Gwilly Edmondez's new release is, by those standards, exemplary experimental music, for it’s hard to imagine anything could be more irritating or boring than Trouble Number (Slip). Culled from decades of recordings going back to the 1980s, the album is 90 minutes of formless moaning, muttering, and whining accompanied by random strumming and beeping. Imagine an extremely drunk Tom Waits imitator setting up at open mic night in the back room of a recreation center and improvising spoken word poetry for five minutes… then 10 minutes… then an hour. And he's still going on, so that time dilates and listeners actually begin to throw themselves from the windows, only to realize they're on the first floor and that there’s no escape. So they come back inside and he's still going.
God help us.
Edmondez has a slightly less obscure project called Yeah You, a band with his daughter that is almost recognizably punk. She screams and yaps, he provides abrasive beats.
With just himself and a recording device, though, Edmondez's work becomes, impossibly, more formless and self-indulgent. "Extinct Lord" sounds like the Shaggs trying to do gothic metal. "You grow inside me like a shadow of light/that illuminates the wrongs" Edmondez grunts in a slowed-down guttural burble, using effects to turn his voice into squeaking feedback yowl. He scats randomly before everything winds down and he finally observes, "Oh that makes a lot more sense now," even though, obviously, it doesn't.
On "Bent Oath Scenario," Edmondez lines out rumbling vocal lines like he's doing some sort of concussed plainchant, then starts swatting at his guitar, which emits a bunch of twangs and spits. There're splashes of cowboy yodeling and occasional falsetto. "Cry cry cry cry." Okay.

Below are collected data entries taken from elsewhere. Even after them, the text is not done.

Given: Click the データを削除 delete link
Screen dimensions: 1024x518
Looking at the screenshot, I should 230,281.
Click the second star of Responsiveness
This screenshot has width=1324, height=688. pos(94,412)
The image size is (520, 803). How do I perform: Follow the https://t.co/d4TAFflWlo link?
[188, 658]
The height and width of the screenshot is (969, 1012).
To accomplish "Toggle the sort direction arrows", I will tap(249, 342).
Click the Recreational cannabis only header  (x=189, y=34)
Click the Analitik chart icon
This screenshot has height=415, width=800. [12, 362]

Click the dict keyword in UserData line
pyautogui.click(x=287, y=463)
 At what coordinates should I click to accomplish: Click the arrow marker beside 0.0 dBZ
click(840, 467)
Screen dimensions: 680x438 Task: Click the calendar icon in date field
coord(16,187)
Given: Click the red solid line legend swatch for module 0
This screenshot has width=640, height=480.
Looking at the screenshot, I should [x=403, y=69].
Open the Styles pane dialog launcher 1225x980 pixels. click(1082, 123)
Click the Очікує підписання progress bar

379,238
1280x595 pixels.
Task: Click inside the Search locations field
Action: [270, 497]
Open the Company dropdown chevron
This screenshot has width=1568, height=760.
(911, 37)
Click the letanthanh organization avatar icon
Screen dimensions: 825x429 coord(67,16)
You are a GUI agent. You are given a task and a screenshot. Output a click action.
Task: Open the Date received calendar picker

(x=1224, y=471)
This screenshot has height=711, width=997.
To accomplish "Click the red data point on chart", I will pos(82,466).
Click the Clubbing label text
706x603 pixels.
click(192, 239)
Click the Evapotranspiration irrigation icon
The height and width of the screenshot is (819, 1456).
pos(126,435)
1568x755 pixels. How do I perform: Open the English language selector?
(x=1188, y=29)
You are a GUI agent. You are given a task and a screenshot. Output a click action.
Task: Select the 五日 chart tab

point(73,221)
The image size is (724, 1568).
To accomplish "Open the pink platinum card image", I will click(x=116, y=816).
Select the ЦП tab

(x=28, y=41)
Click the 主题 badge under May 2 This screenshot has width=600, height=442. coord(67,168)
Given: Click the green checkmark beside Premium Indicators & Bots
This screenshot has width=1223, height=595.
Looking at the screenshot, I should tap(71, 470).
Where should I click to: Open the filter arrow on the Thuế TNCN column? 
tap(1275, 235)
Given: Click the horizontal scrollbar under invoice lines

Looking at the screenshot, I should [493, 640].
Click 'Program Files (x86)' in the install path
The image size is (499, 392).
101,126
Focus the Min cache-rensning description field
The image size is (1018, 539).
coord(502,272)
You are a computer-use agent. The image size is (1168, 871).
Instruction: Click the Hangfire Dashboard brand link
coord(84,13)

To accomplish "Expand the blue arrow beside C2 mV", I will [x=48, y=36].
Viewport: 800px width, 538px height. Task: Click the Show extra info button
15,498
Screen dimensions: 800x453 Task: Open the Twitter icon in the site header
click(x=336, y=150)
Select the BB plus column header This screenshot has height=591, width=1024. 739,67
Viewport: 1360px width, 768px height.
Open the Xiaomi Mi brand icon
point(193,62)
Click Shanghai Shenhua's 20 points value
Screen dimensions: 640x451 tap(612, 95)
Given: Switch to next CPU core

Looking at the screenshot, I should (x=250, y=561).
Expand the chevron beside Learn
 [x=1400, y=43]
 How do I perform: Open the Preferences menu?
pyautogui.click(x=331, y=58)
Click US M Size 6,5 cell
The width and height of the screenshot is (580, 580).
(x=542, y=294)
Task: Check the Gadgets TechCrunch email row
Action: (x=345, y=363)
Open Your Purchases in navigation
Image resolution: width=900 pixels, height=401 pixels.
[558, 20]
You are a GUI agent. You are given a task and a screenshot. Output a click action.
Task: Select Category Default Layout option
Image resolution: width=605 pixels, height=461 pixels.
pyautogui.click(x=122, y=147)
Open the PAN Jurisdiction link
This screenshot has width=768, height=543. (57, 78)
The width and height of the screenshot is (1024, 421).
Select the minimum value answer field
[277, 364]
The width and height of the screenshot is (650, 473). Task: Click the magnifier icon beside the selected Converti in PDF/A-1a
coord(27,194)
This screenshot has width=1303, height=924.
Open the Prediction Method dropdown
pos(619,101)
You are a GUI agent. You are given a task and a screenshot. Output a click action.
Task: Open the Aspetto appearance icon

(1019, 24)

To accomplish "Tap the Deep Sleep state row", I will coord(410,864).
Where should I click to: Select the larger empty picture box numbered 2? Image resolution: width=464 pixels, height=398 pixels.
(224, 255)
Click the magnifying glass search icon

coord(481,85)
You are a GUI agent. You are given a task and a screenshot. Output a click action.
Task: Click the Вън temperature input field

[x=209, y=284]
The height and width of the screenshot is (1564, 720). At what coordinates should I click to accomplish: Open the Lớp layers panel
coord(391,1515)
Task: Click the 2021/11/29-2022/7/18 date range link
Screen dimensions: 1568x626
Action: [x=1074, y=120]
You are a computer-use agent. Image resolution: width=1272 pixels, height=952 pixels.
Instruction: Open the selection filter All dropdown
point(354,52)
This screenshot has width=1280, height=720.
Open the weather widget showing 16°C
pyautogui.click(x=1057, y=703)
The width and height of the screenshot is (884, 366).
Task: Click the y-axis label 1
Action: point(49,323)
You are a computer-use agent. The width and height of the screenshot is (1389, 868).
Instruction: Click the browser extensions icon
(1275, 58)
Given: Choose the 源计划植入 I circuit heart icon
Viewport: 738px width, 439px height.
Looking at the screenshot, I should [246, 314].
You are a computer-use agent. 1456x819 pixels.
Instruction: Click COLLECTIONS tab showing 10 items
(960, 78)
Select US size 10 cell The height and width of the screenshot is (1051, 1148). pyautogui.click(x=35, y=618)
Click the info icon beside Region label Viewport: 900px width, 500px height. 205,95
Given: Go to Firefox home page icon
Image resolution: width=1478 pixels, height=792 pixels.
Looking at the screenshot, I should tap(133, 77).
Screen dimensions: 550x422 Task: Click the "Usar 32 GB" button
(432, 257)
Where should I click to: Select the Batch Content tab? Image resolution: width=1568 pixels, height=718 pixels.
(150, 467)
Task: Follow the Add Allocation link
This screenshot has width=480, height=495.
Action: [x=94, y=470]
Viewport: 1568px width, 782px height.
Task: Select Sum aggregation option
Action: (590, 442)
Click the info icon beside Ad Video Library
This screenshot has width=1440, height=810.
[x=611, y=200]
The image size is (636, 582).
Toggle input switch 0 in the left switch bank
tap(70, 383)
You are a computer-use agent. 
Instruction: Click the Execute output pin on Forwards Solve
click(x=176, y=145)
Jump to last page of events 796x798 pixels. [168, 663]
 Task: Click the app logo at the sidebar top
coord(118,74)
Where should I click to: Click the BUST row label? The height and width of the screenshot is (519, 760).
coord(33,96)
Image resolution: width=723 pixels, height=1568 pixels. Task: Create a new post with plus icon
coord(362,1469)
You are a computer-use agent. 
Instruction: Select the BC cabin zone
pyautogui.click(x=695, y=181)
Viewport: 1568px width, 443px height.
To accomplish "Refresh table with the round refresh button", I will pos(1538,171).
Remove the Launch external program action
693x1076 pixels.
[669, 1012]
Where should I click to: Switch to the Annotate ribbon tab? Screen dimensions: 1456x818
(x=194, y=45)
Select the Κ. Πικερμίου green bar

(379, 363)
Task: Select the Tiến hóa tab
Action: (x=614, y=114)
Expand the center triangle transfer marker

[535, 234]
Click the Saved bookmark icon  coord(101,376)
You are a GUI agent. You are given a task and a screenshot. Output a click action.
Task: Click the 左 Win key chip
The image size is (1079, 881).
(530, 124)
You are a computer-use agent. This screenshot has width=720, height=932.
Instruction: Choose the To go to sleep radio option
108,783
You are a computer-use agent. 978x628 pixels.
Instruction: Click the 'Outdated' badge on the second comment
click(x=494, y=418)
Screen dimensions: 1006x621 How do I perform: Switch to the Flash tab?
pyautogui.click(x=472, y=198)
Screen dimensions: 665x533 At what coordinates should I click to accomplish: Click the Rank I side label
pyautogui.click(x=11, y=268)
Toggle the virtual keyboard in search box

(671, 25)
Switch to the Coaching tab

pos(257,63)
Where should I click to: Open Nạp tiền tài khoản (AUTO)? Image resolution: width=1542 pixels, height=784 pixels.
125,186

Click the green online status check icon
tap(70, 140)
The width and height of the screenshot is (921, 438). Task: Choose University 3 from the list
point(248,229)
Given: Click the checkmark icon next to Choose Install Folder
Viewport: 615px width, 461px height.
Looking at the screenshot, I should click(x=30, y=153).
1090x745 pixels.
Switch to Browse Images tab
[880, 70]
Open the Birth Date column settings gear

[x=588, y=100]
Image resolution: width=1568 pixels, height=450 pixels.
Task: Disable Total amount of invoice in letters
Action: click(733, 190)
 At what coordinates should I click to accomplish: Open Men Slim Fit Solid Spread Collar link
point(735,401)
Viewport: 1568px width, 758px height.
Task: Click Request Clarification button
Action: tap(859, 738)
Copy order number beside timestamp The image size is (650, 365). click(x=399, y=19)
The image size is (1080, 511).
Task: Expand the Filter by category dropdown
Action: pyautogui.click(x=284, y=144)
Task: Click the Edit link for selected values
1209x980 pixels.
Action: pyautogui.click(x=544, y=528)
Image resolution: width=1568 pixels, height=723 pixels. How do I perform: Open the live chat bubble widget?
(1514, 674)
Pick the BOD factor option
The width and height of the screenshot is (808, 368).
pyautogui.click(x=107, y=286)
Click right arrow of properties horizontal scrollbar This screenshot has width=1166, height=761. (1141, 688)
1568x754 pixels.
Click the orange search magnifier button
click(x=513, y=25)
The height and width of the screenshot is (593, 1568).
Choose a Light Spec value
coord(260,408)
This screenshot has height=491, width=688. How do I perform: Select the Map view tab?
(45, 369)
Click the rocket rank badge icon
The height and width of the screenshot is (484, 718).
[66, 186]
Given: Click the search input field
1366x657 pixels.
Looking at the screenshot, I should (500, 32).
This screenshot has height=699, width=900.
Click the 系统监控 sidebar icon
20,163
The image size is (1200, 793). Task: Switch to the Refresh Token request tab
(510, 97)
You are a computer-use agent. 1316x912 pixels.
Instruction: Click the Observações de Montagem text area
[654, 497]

The first half hour of shorter songs is plenty unendurable, but Edmondez is absolutely fearless in trying your patience. The final two-thirds of the album is just two tracks of exactly 30 minutes each, "INTROSPEX" and "OTROSPEX." Both "songs" meander and spit and squat by the side of the road to do their business before getting up and slogging ahead. Bits of sub-beat poetry prattle and rise up like stale farts. "You've got an all seeing eye. And that's one thing that everybody is jealous about. You can see everything." Sped up chipmunk voices twitter inaudibly, melodies try to surface and are viciously stepped on; dance floor New Wave beats almost get under way and then give up. "We thank thee lord, apparently," he declares against fragmented organ blurts at the conclusion. "Lord we say these things unto you so that you may hear that we say these things to you." The nonsense is nonsense is nonsense. What are you going to do about it?
By the time Edmondez finally stops twiddling with knobs, I was ready to throttle him. The album is infuriatingly self-satisfied. He has deliberately, egregiously wasted your time for hours, and just sits there grinning. You're supposed to admire the genius of incapacity, and thank him for rambling on in sodden quasi-profundity without purpose or genius for eternity, or close to it.
Trouble Number isn’t enjoyable. But Edmondez wanted to create an off-putting, infuriating mess, and he succeeded. It's not that the music is so bad that it's good. It's that it's so bad that aesthetic judgment feels inadequate to the task of expressing revulsion. I can't recommend buying it. But listening to it is a unique and impressive ordeal.